I greatly appreciate Marianne Schnall’s line of questioning here. She could’ve gone philosophical on us, but she didn’t. She’s seeking advice on how to better understand and operate in this frenetic, always-connected world we live in. How do we vacation and relax? How do we prioritize our relationships with people and our electronic gadgets? These are real questions we are all struggling with in the most ordinary of ways. Which reminds me of this quote that I almost featured:
“Relationships are like a forest: it takes a long time to build up precious trust, but one really thoughtless act or remark can be like a lighted match that destroys everything.”
Trent Gilliss, senior editor
Seeking apology is a punitive urge. Asking someone to be sorry for what they’ve done may be asking that the other, the one who abused or hurt us in some way, understands the consequence of their misbehavior. But it is also a way of asking them to bow down, to beg. You can’t ask someone to beg with love in your heart.
— Mary Cody, from her essay reflecting on our show, “Desmond Tutu’s God of Surprises.”
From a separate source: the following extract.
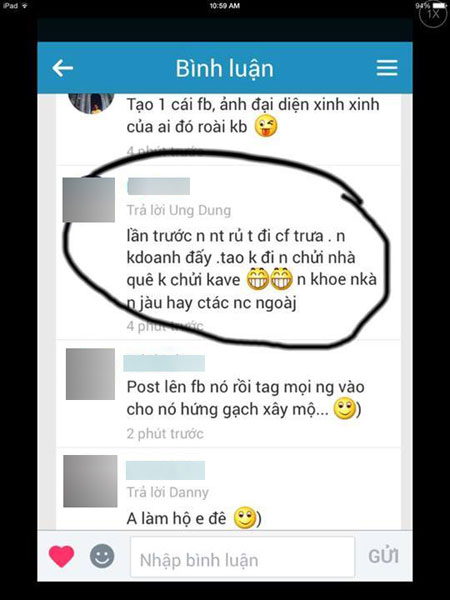Image resolution: width=450 pixels, height=600 pixels.
Task: Open avatar beside 'Post lên fb' comment
Action: pyautogui.click(x=90, y=374)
Trent Gilliss, senior editor
Is my life any different since I became a Jesuit? Oh, yes. The rules of obedience, from the structure of the day to this assignment at the Vatican, have put me under constraints I did not have before, but they’re constraints of my choosing, which, like the rules of a sonnet, give me a framework to create a wonderfully fulfilled life.
—from Brother Astronomer: Adventures of a Vatican Scientist by Brother Guy Consolmagno
Nancy Rosenbaum, associate producer
…I want to beg you, as much as I can, dear sir, to be patient toward all that is unsolved in your heart and to try to love the questions themselves like locked rooms and like books that are written in a very foreign tongue. Do not now seek the answers, which cannot be given you because you would not be able to live them. And the point is, to live everything. Live the questions now. Perhaps you will then gradually, without noticing it, live along some distant day into the answer.
—from Letters to a Young Poet by Rainer Maria Rilke (translation by M.D. Herter Norton), which was cited by Jacqueline Novogratz in her interview with Krista for next week’s program, “A Different Kind of Capitalism.”
Trent Gilliss, online editor
I look back at the fork in my road and often wonder if I should have, could have, taken the vocational, farming route. But, at the time, nobody valued that route. Everyone valued ‘education.’
— Michael Sanchez, a chemical engineer living in upstate New York who grew up on a farm in east Texas, in his lovely reflection on “The Meaning of Intelligence.”
Trent Gilliss, online editor
All things have a home: the bird has a nest, the fox has a hole, the bee has a hive. A soul without prayer is a soul without a home…Such a home is prayer. Continuity, permanence, intimacy, authenticity, earnestness are its attributes. For the soul, home is where prayer is…How marvelous is my home. I enter as a supplicant and emerge as a witness; I enter as a stranger and emerge as next of kin. I may enter spiritually shapeless, inwardly disfigured, and emerge wholly changed.
— from the essay “On Prayer” by Abraham Joshua Heschel
Joseph Coen, a listener in Valley Stream, New York, wrote to us with a similar version of this Heschel quote. Coen first encountered Heschel’s words on a prayer card he received at a retreat, and they continue to speak to him years later. For me, Heschel’s reflections on prayer resonated with our New Year’s weekend broadcast, “Approaching Prayer” featuring musician Anoushka Shankar, writer/translator Stephen Mitchell, and religion scholar Roberta Bondi.
Nancy Rosenbaum, associate producer
I saw it as a sign from God that this was the right thing to do.